The FOMC in October: Still Pausing

October 25, 2006 – The FOMC voted today to leave its Fed funds target unchanged at 5.25%, continuing the “wait and see” strategy first adopted in August (Chart 1). Before August, the FOMC had been in tightening mode, raising its Fed funds target by a total of 425 basis points over a two-year time frame.

Chart 1. The nominal and real target Fed funds rate. January 1987 to date.

Richmond Fed President Lacker voted against today’s policy decision, as he has done since August. Lacker would have preferred to raise the Fed funds target by 25 basis points to 5.5%.

According to the FOMC’s post-meeting policy statement, “Economic growth has slowed over the course of the year, partly reflecting a cooling of the housing market. Going forward, the economy seems likely to expand at a moderate pace.”

Thus, FOMC members remain reasonably confident that this year’s slowdown won’t escalate into a landslide.
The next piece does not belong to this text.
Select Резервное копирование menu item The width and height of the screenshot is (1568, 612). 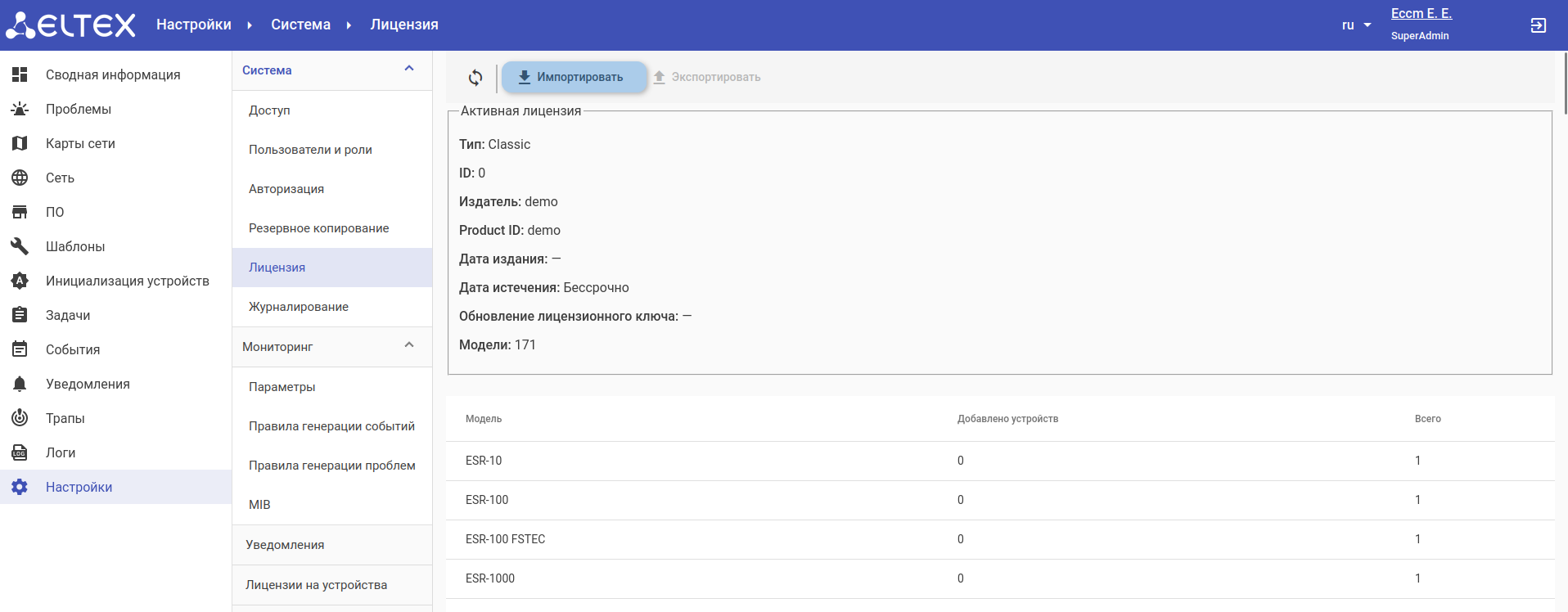(x=318, y=228)
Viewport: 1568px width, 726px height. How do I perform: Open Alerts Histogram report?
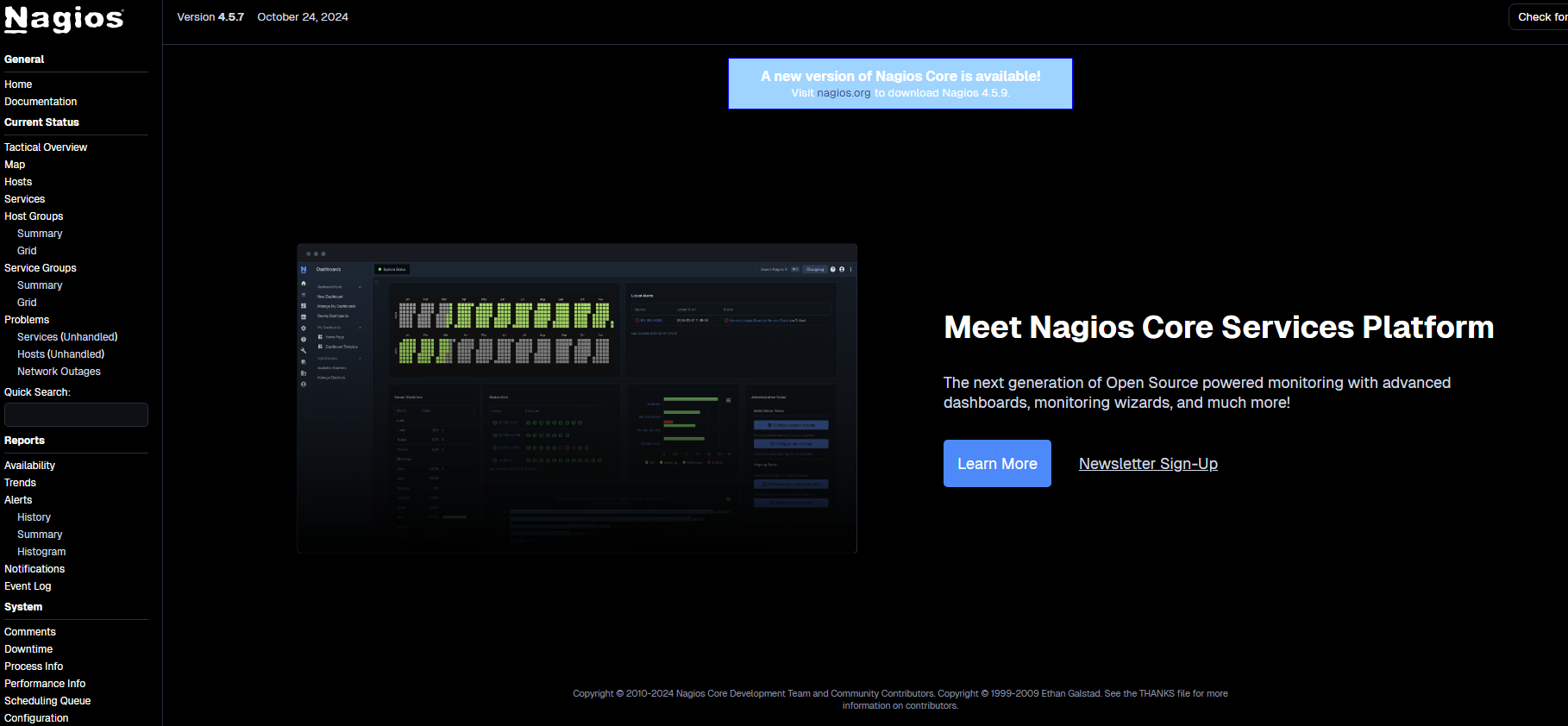tap(41, 552)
This suggests, in turn, that they are not seriously considering the possibility of easing U.S. monetary policy, at present.

Instead, the FOMC statement continued to focus on the U.S. economy’s unacceptably high “core” inflation rate (excluding food and energy prices), and the continuing high inflation risk posed by the “high level of resource utilization”. Because of these inflation concerns, the FOMC remains more inclined to tighten than to ease.

For the time being, however, the FOMC majority continues to believe that a slower trend in real demand growth (especially real consumer spending growth) will serve to gradually diffuse these inflation pressures “over time”. But, the FOMC also repeated its warning that either too much demand growth and/or too much inflation might yet prompt further monetary policy tightening.

Bottom line: As long as the economy continues to evolve in line with the FOMC majority’s forecast, the outlook continues to favor a long stretch of unchanged U.S. monetary policy.